Required action.
Copy out the forum thread below on indexing a decade of personal journals, word for word, and stop before the data.

(Extract to read)

Large indexing

ii_mush

Hello everyone, I need some input to understand how feasible is a personal project I wanted to start. I have 10 years worth of personal journaling and wanted to index them and query upon them. The data is plain text (but I can structure it somehow) in a couple of files (each by journal category). I've tried a TreeIndex, but due to a coding mistake after generating it I didn't manage to save it and lost it, it costed me around 14€ of API tokens (was 250~ chunks of data). And I also noticed that querying it was really expensive... does the cost of a query scale app rather quickly depending on the size of the index?

13 comments

LLogan M

Yea, the tree index will be pretty expensive to construct.

To keep costs a little lower, I would recommend maybe a vector index for each section/category, and then wrapping that with a list or keyword index

ii_mush

It still was REALLY expensive, I did a Simple VectorIndex over just the last couple of years of journal, it was around 50 chunks, and it was around 1€ per query plus 5€ to build the vector, is this normal pricing or it is optimizable?

LLogan M

It really depends on the size of the text 🤔

Constructing a vector index should be pretty cheap. It's something like $0.0004/1k tokens (1k tokens is about 600 words or so I think)

Query cost is dependent on the top_k and how big each chunk is. I'm pretty surprised a vector index query was $1, unless you had top_k set to a really big number maybe?

LLogan M

There are also logs that print out the LLM and embedding token usage.

We also have the ability to estimate the token usage before actually running it too https://gpt-index.readthedocs.io/en/latest/how_to/cost_analysis.html

ii_mush

maybe it was the way data was structured? I basically picked up from where I left on the graham lee example, didn't add parameters...perhaps only the "mode='three_summarize'" but I'm not sure. Also, I did read it was 0.02/1k token (and it more or less compares with how much I paid), maybe I should switch the model?

(End Extract to read)
(Dataset)

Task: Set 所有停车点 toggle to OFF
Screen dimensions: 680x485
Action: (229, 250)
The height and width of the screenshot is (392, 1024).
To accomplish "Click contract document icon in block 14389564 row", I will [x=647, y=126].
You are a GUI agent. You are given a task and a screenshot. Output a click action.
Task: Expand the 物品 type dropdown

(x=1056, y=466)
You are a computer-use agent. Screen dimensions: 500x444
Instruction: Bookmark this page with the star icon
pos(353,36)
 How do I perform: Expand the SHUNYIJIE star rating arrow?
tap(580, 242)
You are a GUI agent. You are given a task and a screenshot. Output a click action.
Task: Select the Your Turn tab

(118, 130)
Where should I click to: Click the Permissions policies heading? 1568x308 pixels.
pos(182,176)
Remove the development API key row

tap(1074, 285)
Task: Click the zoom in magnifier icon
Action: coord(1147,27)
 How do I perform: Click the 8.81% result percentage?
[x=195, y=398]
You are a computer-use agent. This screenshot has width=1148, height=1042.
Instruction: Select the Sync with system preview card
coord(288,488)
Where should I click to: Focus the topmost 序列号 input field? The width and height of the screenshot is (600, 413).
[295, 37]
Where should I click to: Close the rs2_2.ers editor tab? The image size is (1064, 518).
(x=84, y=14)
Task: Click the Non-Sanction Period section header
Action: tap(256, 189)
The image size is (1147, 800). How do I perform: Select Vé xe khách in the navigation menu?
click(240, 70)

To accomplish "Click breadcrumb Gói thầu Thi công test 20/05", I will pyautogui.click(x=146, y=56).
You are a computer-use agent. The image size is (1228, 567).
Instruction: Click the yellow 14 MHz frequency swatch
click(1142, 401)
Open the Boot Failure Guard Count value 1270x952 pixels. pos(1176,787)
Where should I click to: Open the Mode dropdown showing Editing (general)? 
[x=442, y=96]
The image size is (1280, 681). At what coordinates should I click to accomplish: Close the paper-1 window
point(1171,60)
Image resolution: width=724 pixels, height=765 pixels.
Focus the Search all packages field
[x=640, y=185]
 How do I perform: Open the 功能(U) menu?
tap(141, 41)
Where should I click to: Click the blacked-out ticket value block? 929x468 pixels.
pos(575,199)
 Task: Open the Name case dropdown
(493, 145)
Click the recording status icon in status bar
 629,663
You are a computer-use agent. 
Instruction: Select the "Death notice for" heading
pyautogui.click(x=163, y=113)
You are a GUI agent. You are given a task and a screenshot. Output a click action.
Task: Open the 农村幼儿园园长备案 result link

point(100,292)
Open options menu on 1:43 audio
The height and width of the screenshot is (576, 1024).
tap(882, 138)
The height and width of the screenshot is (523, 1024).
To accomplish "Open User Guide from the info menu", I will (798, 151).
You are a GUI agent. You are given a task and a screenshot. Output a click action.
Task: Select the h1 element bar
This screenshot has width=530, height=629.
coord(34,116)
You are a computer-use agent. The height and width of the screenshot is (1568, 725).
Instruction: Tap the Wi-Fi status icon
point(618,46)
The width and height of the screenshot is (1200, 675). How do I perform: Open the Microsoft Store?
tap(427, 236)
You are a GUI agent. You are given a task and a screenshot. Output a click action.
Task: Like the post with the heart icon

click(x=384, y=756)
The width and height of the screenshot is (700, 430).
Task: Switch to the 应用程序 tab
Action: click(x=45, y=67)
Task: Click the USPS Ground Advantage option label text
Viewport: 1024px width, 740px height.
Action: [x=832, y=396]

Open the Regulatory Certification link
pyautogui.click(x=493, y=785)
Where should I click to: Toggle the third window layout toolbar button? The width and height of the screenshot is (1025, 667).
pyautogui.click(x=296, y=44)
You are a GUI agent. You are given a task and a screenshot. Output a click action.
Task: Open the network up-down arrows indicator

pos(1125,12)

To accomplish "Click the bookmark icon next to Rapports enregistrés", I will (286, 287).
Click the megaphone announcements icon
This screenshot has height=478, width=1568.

(End Dataset)

Output for this exercise.
Large indexing

ii_mush

Hello everyone, I need some input to understand how feasible is a personal project I wanted to start. I have 10 years worth of personal journaling and wanted to index them and query upon them. The data is plain text (but I can structure it somehow) in a couple of files (each by journal category). I've tried a TreeIndex, but due to a coding mistake after generating it I didn't manage to save it and lost it, it costed me around 14€ of API tokens (was 250~ chunks of data). And I also noticed that querying it was really expensive... does the cost of a query scale app rather quickly depending on the size of the index?

13 comments

LLogan M

Yea, the tree index will be pretty expensive to construct.

To keep costs a little lower, I would recommend maybe a vector index for each section/category, and then wrapping that with a list or keyword index

ii_mush

It still was REALLY expensive, I did a Simple VectorIndex over just the last couple of years of journal, it was around 50 chunks, and it was around 1€ per query plus 5€ to build the vector, is this normal pricing or it is optimizable?

LLogan M

It really depends on the size of the text 🤔

Constructing a vector index should be pretty cheap. It's something like $0.0004/1k tokens (1k tokens is about 600 words or so I think)

Query cost is dependent on the top_k and how big each chunk is. I'm pretty surprised a vector index query was $1, unless you had top_k set to a really big number maybe?

LLogan M

There are also logs that print out the LLM and embedding token usage.

We also have the ability to estimate the token usage before actually running it too https://gpt-index.readthedocs.io/en/latest/how_to/cost_analysis.html

ii_mush

maybe it was the way data was structured? I basically picked up from where I left on the graham lee example, didn't add parameters...perhaps only the "mode='three_summarize'" but I'm not sure. Also, I did read it was 0.02/1k token (and it more or less compares with how much I paid), maybe I should switch the model?